Creating guardrails

Guardrails are configurable safety controls that limit what an AI agent can say or do. They protect users and businesses by preventing inappropriate, unsafe, or non-compliant responses. It ensures the agent communicates responsibly, securely, and consistently. Guardrails affect agent responses and user inputs the agent processes. Refer to Building and agent to learn more.

Blocked message

When guardrails are triggered, the agent responds with the Blocked Message listed in the agent’s Guardrails screen. For example, a blocked message could be "I'm sorry, but I can only provide the status of an order and support contact information.". The agent responds with a blocked message for any triggered guardrails to avoid indicating which specific word or phrase caused the response.

guardrails example with a blocked message

Default guardrails

By default, all agents created in the Agent Designer have the following guardrails applied in the backend:

Profanity detection - prevents vulgar or offensive responses
Prompt attack prevention - Detects and blocks attempts to manipulate agent behavior and its guardrails through adversarial prompts.
General harmful content categories - blocks categories such as hate speech, violence, self harm, and sexual content

Guardrail settings

diagram showing different guardrail mechanisms

In addition to default guardrails, you can set the following safety mechanisms:

Denied topics

Themes or subjects that you clearly define as off-limits for the AI agent. When a user input or model response matches a denied topic, the system intervenes to block the content and returns a pre-defined message instead.

Each denied topic includes a label for the topic, a definition, and sample phrases. For example:

Name: “Investment Advice”.
Definition: Inquiries, guidance, or recommendations about the management or allocation of funds or assets with the goal of generating return or achieving specific financial objectives.
Sample phrases: Should I invest in gold? Is investing in stocks better than bonds?”

You can define up to 30 denied topics per guardrail. Each denied topic can have up to 5 samples phrases.

Word filters

Word filters are lists of words or phrases that should not appear in agent responses or user messages. When a filtered word is detected, the agent blocks the response or input containing that word.
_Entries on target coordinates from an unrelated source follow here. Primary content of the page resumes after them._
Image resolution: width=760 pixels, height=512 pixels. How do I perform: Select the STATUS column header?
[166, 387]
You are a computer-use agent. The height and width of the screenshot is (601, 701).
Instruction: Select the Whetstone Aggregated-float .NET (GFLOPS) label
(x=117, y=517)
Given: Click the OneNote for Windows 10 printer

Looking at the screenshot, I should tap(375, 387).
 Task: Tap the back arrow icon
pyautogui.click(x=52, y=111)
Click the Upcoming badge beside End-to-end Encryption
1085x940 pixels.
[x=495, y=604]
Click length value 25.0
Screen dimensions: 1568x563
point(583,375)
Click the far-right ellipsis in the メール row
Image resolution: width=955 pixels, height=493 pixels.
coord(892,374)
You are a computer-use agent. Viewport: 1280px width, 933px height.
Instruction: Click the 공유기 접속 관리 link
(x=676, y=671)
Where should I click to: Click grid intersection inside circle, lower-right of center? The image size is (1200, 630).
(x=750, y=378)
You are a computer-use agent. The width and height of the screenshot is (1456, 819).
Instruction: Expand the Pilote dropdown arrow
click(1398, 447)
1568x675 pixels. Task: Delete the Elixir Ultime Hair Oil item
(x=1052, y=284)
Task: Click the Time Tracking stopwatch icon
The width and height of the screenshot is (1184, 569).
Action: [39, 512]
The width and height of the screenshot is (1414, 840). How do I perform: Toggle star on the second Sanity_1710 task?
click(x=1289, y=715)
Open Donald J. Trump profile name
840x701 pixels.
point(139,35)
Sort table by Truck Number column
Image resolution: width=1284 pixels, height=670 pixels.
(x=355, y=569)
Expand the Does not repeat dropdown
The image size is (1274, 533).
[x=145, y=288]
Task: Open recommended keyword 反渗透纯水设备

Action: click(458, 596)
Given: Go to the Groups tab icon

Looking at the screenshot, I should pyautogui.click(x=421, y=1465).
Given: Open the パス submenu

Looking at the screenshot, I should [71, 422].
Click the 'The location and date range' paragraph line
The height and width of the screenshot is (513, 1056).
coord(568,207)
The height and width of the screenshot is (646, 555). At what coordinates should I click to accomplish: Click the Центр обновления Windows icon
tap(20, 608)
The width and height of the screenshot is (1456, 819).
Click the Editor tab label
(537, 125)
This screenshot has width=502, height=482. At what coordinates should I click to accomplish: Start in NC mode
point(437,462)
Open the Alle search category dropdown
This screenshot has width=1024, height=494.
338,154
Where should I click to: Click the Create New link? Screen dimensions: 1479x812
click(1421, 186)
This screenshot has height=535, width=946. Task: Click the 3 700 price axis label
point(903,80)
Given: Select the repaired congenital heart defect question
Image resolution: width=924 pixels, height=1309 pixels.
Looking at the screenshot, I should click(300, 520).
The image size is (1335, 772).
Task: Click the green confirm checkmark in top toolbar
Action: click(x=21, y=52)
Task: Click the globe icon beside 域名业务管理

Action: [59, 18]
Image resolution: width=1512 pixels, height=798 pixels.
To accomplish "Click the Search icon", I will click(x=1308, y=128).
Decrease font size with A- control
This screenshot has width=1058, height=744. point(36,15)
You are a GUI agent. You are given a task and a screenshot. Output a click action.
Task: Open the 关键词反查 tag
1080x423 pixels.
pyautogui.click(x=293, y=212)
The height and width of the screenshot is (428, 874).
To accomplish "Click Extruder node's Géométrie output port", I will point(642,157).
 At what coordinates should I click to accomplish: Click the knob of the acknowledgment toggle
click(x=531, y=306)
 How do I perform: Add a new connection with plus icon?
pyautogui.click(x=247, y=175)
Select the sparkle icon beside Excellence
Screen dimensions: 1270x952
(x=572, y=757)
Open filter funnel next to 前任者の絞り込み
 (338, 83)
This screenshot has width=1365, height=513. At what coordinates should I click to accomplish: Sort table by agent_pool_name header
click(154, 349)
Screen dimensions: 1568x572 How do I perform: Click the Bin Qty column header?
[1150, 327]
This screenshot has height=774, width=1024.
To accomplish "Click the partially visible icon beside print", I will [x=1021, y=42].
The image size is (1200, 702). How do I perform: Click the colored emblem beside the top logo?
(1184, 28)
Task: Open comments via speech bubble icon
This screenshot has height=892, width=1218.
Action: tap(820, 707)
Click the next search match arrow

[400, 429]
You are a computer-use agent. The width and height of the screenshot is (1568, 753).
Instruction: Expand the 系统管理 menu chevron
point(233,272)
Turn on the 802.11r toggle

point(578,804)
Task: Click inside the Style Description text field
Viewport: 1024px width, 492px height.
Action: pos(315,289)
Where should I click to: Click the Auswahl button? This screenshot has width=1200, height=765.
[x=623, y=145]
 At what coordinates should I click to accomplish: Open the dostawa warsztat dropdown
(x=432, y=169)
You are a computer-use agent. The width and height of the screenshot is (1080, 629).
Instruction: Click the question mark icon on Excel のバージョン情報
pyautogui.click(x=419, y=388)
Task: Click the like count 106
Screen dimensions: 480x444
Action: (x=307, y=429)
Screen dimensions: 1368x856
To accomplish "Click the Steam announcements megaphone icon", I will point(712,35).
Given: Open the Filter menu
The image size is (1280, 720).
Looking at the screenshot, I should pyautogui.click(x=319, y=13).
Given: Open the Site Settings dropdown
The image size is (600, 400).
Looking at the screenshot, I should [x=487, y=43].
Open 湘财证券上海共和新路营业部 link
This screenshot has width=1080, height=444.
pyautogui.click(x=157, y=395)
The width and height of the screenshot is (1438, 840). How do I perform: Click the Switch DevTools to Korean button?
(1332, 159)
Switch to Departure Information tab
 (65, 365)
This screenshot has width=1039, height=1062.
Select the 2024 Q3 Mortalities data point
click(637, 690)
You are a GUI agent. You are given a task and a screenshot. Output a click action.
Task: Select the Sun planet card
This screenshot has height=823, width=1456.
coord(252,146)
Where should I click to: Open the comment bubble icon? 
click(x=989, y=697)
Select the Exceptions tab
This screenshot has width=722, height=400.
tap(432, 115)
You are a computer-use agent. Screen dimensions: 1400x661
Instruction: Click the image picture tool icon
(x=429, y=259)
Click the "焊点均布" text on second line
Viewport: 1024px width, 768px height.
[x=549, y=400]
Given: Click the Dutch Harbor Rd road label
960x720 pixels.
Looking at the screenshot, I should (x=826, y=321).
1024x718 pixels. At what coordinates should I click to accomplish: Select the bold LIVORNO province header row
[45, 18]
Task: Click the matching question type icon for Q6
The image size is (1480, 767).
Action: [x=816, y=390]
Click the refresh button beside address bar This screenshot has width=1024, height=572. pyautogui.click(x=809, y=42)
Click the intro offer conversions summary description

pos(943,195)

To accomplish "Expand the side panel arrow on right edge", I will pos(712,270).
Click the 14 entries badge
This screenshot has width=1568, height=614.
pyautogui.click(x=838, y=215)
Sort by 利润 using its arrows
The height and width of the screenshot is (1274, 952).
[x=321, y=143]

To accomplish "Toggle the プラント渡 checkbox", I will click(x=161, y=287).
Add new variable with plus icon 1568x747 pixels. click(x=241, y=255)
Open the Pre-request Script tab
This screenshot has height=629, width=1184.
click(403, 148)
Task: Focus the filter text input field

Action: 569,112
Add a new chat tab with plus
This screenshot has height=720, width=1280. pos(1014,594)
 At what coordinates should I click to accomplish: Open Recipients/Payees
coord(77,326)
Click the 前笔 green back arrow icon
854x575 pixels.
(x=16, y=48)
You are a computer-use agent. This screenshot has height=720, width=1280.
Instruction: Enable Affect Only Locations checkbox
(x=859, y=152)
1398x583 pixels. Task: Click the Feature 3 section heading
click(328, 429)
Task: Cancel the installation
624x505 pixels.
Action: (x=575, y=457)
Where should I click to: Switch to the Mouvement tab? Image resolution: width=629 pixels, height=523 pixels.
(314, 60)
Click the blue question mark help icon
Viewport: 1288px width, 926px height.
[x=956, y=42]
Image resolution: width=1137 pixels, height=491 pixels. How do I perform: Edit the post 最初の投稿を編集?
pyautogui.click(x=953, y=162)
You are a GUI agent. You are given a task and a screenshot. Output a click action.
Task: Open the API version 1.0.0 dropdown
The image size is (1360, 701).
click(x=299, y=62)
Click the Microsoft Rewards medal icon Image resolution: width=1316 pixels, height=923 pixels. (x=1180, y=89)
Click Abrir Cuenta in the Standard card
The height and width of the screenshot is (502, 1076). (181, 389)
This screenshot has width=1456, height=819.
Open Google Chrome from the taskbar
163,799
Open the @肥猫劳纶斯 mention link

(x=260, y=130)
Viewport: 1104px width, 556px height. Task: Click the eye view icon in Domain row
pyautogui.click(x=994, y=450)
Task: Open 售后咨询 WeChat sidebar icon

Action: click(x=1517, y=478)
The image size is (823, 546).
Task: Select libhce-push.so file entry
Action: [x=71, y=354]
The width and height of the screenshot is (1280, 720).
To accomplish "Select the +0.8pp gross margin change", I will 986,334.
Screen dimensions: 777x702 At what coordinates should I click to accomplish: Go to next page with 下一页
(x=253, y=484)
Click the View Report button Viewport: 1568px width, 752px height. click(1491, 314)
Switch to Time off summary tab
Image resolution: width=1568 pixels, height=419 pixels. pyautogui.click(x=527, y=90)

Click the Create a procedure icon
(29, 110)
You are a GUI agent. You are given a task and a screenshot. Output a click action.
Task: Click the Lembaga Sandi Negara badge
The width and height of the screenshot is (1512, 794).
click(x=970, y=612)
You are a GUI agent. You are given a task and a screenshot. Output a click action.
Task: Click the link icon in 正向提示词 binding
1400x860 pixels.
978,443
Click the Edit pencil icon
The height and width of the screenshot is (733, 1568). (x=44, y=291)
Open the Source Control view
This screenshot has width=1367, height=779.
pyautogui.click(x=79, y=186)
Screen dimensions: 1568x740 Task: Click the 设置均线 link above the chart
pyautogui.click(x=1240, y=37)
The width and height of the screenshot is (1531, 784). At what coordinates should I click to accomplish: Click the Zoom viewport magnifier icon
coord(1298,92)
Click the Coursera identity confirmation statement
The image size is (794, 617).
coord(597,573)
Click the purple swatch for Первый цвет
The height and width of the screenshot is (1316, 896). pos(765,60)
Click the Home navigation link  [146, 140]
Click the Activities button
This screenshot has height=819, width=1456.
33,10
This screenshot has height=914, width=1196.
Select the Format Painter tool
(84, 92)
It then returns a pre-defined blocked message. For example, you can add words like competitor names to block discussions about competitor's offerings or add phrases like "guarantee" to prevent the agent from using this word when mentioning pricing or sales.

Regex pattern

A regex expression or pattern is a string of characters that define a rule for matching text. Agents can identify credit card numbers based on a regex pattern and block the user input or agent response. Regex patterns help to block sensitive data such as social security numbers and credit card numbers. For example, ^[a-zA-Z0-9._%+-]+@[a-zA-Z0-9.-]+\.[a-zA-Z]{2,}$ for email addresses and ^\d{3}-\d{2}-\d{4}$ for social security numbers.

How are Guardrails implemented?

Guardrails are processed in parallel to minimize latency. All guardrail policies are applied to both the user’s input text and the agent’s generated responses.

For Denied topics, the Large Language Model (LLM) analyzes the user’s input to check for prohibited subjects. It generates a confidence score based on this analysis. If the confidence score is above 80%, the system replies with a Blocked Message.